Unbidden, in his mind, he remembered sixteen years ago, being the newly minted Archmagician, the ruby of office shining on his chest, his mind still muddled from receiving at one go the muddled memories of his predecessors, making his bow to Myrrir, king of Eles.
It would have been easier to do this in battle, where Myrrir would be dressed in leathers and look much like the other commanders. But of course, he’d had to do it at the palace, in formal reception.
He could see himself, just seventeen, wearing his nomad furs: tunic and pants of white fur, his best but hand sewn and crude, his magician’s blue cloak still new. He’d been initiated less than a year before that. He could feel the stares of the dignitaries and courtiers, and hear that one person – he’d never figured out who, either – laughing in the corner.
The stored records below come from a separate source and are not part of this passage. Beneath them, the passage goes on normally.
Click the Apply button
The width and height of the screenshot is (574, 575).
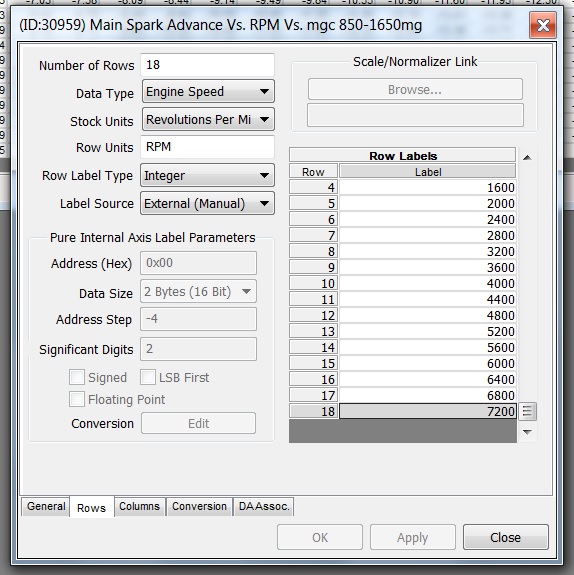click(413, 537)
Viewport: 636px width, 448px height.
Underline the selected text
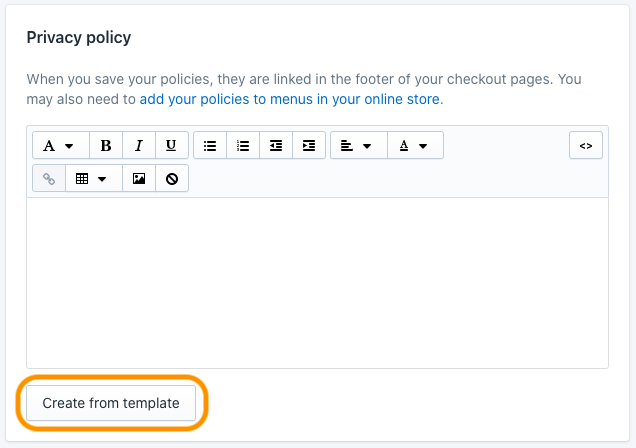click(171, 146)

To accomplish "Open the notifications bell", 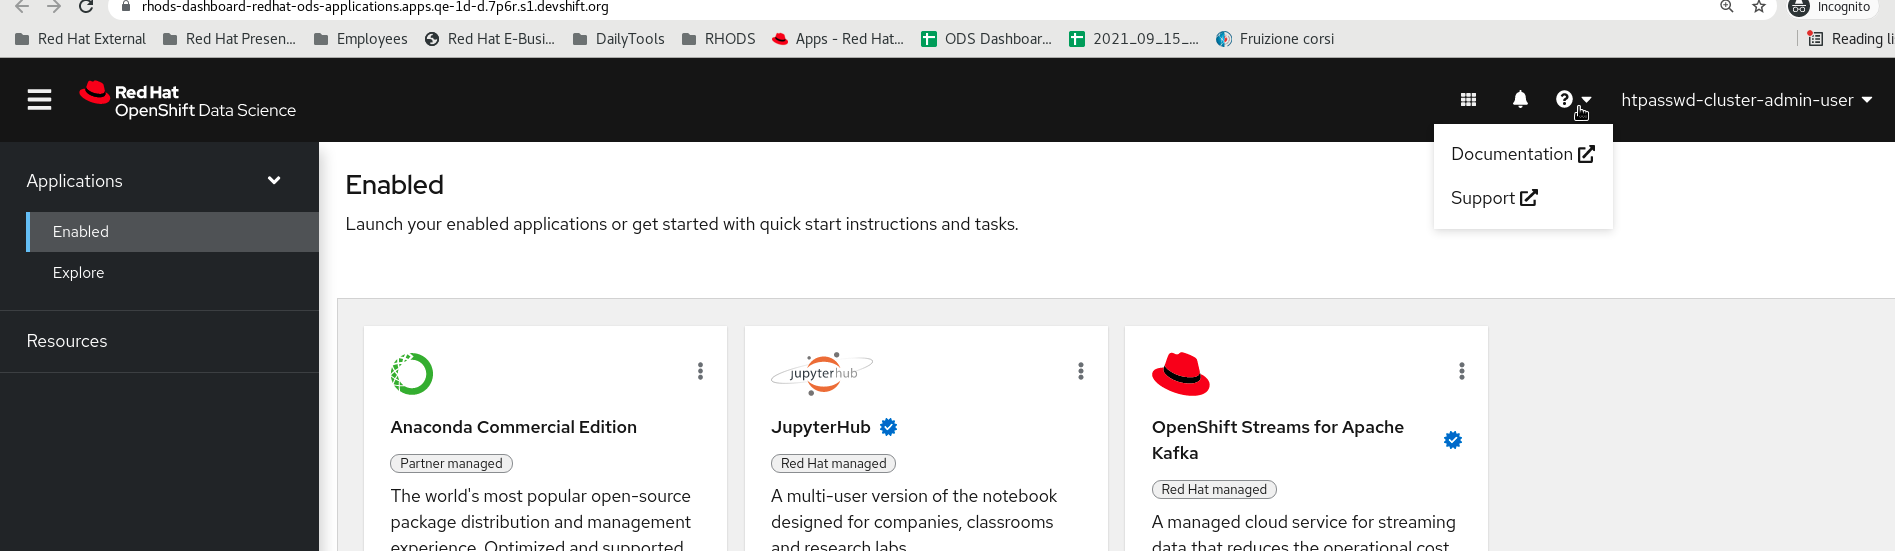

And Myrrir, in silk with gold embroidery, a long, formal tunic and court slippers, that kept tapping impatiently beneath the hem, even as he sat on his ancestors’ gilded throne, looked impatient and bored.
Had Eerlen not noticed the king’s diadem lay askew on his hair, and that the hair was bound at the back, like a warrior’s, as though the king had rushed in from battle, gotten hastily dressed, and dropped the diadem on his own head as he ran down the stairs – which was exactly what had happened, with an added swear word at the need to meet the new Archmagician – Eerlen might never have found his voice.
But he’d found it and whispered his oath about laying his magicians: healers, illusion spinners, spell makers, porters and shield bearers and all at the king’s disposal.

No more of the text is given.